■ New Zealand
Former minister charged
Former New Zealand immigration minister Tuaraki John Delamere was committed yesterday for trial on 10 charges of fraud and forgery brought by the Serious Fraud Office in Wellington. Delamere, who set himself up as an immigration consultant after losing his seat in parliament in 1999, is alleged to have organized a fraudulent system involving Chinese business people wanting to settle in New Zealand using holes in policy he had introduced as minister.
■ China
Divination 4,500 years old
New evidence suggests fortune telling has a history of at least 4,500 years in China, state media reported on Wednesday. Archeologists arrived at this conclusion after they unearthed a jade tortoise and an oblong jade article in an ancient tomb in Lingjiatan village, east China's Anhui Province, Xinhua news agency reported. "They were obviously not objects used in daily life, nor adornment, but instruments used in religious activities," said Gu Fang, an expert with the jadeware research committee under the China Society of Cultural Relics.
■ Japan
Empresses recommended
A panel on imperial succession in Tokyo was set yesterday to formally recommend that women and their children be allowed to ascend the ancient Chrysanthemum Throne -- saving Japan's male heir-deprived royal family from a succession crisis.
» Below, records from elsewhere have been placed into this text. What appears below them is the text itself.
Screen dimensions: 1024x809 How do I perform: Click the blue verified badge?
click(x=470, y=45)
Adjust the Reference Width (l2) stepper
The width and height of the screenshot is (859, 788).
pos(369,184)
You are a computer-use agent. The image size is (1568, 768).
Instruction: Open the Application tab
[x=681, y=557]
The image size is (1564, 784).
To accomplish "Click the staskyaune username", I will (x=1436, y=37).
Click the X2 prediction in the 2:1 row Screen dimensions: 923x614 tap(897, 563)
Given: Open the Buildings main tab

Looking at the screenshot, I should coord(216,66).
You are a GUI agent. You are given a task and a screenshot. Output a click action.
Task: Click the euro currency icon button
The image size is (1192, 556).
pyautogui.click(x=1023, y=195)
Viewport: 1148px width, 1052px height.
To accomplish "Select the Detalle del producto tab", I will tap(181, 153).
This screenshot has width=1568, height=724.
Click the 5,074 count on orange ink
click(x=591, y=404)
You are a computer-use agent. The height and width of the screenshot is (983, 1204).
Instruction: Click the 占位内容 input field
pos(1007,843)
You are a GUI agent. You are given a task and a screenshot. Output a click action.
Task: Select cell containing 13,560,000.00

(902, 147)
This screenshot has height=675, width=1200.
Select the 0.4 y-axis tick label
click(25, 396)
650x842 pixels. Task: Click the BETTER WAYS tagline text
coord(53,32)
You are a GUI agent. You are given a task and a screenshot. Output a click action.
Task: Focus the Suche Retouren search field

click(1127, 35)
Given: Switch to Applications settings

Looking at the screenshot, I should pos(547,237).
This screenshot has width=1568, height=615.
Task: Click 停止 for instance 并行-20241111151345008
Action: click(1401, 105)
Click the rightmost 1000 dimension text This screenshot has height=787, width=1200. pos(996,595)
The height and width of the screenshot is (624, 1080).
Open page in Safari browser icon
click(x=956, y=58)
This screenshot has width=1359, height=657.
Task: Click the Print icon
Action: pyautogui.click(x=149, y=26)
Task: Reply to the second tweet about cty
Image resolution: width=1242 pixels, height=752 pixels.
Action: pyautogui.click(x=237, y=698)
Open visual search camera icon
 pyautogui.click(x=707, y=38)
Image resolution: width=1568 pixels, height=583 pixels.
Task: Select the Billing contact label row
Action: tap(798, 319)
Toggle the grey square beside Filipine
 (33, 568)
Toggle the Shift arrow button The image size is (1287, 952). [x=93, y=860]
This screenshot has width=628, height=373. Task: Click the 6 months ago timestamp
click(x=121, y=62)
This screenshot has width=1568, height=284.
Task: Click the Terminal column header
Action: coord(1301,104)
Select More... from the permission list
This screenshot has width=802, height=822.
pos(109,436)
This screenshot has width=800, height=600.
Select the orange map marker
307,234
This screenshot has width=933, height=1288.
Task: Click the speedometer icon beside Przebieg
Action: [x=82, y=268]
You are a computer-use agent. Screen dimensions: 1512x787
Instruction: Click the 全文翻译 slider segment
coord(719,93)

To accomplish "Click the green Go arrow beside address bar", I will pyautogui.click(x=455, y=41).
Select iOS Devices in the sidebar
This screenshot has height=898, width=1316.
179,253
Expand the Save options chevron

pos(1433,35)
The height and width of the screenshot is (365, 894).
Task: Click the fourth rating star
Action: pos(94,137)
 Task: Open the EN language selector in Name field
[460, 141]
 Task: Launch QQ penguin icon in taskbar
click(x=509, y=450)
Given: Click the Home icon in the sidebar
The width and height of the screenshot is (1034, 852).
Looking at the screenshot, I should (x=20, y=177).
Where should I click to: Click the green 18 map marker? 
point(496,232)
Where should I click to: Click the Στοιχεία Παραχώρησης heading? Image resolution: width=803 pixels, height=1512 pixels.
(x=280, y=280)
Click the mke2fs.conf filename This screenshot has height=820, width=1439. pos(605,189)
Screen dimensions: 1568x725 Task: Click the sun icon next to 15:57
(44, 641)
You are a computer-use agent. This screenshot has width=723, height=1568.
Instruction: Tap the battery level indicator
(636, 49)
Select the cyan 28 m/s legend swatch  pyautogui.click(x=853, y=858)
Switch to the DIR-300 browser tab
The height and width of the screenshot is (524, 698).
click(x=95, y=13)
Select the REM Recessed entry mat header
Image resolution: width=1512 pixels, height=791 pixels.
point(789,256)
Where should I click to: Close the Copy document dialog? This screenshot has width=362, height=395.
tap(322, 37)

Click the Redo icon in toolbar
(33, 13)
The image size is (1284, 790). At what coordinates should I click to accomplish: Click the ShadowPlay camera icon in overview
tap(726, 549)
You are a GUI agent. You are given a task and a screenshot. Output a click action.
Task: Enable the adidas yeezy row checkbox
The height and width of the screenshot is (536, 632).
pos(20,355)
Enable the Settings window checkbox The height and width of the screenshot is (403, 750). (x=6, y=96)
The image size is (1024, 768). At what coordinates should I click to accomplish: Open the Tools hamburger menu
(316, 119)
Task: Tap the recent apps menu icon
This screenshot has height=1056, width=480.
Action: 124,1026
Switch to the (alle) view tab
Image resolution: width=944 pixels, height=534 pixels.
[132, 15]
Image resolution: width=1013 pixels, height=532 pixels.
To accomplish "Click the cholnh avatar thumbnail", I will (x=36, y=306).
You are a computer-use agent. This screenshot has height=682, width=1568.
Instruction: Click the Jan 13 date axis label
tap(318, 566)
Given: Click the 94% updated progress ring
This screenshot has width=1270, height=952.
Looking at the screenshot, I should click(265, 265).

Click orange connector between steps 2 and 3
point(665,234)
The recommendation that Japanese law be revised to give the first-born child of either sex the right to head the world's oldest hereditary monarchy goes to Prime Minister Junichiro Koizumi, who has said he plans to submit a bill based on the report to Parliament next year. Japan's imperial family hasn't produced a male heir for 40 years, and Crown Prince Naruhito and Crown Princess Masako's only child, three-year-old Aiko, is a girl.
■ Malaysia
MPs `behaving like monkeys'
European lawmakers who visited parliament in Kuala Lumpur were treated to heated exchanges on Wednesday when a government legislator accused his opposition rivals of behaving "like monkeys" and embarrassing the nation in front of foreigners. The uproar began while a delegation from the European Parliament was observing a debate in Malaysia's lower house of parliament about the country's growing backlog of court cases, said Lim Kit Siang, the top opposition leader in parliament. Government legislator M. Kayveas became irritated when Lim and other opposition members interrupted his explanation of the issue, prompting him to accuse them of "acting like monkeys in a circus."
■ Singapore
Housewife jailed for abuse
A Singaporean housewife was jailed for 10 months for abusing her Indonesian maid on a record 79 occasions, media reports said yesterday. Sazarina Madzin, 29, had admitted hitting her maid, Wiwik Setyowati, 22, all those times in less than a year and threatening to kill her once. The irony was not lost on Nor Azlan Sulaiman, Sazarina's husband and an active volunteer with the Red Cross. "I have played a part in helping thousands of Indonesians, but here, because of what my wife did, there will be one Indonesian who will never be able to forgive me," The Straits Times quoted Azlan as saying in reference to the maid.
■ Franch
Rapper may face jail
A French court agreed on Wednesday to consider a complaint brought by a conservative member of parliament against the rapper Monsieur R for referring to France as a slut in a song. The court in Melun, south of Paris, said it would rule early next year on the complaint filed by Daniel Mach of Pyrenees Orientales, who said he had the backing of 150 other parliament members but was bringing the action "on my own personal account, because I feel assaulted by these insults. They are a real attack on the dignity of France and of the state." Mach was the latest in a long line of people to object to French rap lyrics since the early 1990s.